The pulp machine operator was squishing the moisture out of the pulp while forming it into a fast-moving continuous sheet 208 inches wide by 2,600 feet long. He used Fry’s steam to heat air blasted onto the sheet by 256 fans that brought it down to a moisture content of 5 per cent by the time it was chopped up and landed in Crockett’s rapidly filling warehouse.

But it’s not the stiff white sheets of kraft pulp coming out of the plant that has raised the storm.

It’s the 70,000 cubic metres of effluent flowing through a pipe under the East River to the Boat Harbour effluent treatment facility.

In 2014 the 36-inch pipe leading to the facility burst, spewing 47 million litres of untreated effluent into a wetland. Within hours the Pictou Landing First Nation had blockaded the ruptured pipe and kept the mill shut down until the province relented and passed legislation demanding a new facility be built by 2020.

The province owns the existing treatment facility and leases it to Northern Pulp for $25,000 a month.

What that new facility will do and who pays for it will be discussed in other articles in this series.

Mike Pidgeon knows what many of his Pictou County neighbours think of where he works.

He wasn’t keen on having reporters visit or his picture taken but the facility operator was willing to talk.

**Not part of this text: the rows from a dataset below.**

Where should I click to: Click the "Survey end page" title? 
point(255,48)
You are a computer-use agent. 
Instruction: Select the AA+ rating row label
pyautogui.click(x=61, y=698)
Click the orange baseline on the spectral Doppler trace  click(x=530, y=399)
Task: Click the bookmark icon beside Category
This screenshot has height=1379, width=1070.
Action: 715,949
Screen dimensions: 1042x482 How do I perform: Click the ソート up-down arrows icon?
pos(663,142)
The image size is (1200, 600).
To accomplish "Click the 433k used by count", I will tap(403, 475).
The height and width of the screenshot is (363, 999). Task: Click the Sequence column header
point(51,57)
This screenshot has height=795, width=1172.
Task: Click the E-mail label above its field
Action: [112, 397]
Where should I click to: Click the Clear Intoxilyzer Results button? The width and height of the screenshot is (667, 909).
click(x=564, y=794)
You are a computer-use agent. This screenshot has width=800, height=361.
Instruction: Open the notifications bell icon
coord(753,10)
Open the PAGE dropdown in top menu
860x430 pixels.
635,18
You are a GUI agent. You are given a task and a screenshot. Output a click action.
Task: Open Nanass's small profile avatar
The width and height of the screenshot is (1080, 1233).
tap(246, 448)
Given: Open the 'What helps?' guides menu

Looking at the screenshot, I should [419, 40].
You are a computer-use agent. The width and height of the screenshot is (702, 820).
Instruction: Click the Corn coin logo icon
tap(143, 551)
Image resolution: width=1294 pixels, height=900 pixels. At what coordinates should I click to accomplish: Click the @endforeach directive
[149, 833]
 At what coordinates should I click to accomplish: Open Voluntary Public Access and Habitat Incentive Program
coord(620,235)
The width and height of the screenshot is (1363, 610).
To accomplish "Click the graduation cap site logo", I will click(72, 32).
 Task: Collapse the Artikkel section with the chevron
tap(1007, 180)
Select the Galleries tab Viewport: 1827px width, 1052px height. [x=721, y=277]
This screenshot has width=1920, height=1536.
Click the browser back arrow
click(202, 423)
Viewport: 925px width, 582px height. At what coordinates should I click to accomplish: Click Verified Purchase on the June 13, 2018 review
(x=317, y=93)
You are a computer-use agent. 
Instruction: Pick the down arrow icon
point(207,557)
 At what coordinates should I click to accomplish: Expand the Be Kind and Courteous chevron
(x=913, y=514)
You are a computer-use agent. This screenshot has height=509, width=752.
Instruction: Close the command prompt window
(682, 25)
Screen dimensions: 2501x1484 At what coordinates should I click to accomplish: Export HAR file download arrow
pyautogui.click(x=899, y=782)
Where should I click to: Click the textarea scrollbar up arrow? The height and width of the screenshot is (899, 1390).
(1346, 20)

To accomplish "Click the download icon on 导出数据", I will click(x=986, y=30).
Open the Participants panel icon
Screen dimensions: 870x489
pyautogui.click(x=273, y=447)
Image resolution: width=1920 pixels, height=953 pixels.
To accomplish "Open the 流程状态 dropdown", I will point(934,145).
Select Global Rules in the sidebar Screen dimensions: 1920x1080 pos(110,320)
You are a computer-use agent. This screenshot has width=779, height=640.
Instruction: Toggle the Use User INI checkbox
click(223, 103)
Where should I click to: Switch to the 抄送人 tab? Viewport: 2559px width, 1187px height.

After the effluent which carries all the chemical components of trees not turned into pulp or burnt for energy along with remnant chemical additives arrives it spends 12-16 hours in a pond where particulate floats to the top or settles to the bottom. Once a year the pond is emptied and the bottom dredged of settled chemicals that are taken back to Northern Pulp and landfilled.

After its time in the settling pond, the water flows into another large pond that has dozens of big electric motors churning the water to hyper-oxygenate it.

Ultimately, Pidgeon’s job is to keep the bacteria in this pond happy so they eat all the organic residue flowing into it. He manages the oxygen concentration, nutrients and the pH level of the effluent coming through the pipe.

Through his microscope he watches little organisms, daphnia, philidina, amoebas and ciliates that prey on the bacteria that are too small for him to see.

“On a slow day you might see some little ones come along,” said Pidgeon.

“Ideally you like to see the bulk of your (bacterial) activity up front and want to see the bacteria eat bacteria, die and settle to the bottom by the end of the pond.”

Pidgeon maintains that what flows out of his facility into the larger Boat Harbour lagoon and thence through a dam into the Northumberland Strait is clean and passes Department of Environment testing.

But the mill, under different operators, dumped untreated effluent here for five years before the province built Boat Harbour in 1972. And there was Canso Chemicals, which also used the facility for about a decade and rumours persist of mercury leak from it during the 1980s.

“That was before my time and I can’t speak to it,” said Pidgeon.

“But I’ve got the key to the gate and I know what has come in during my time here. This is a good facility.”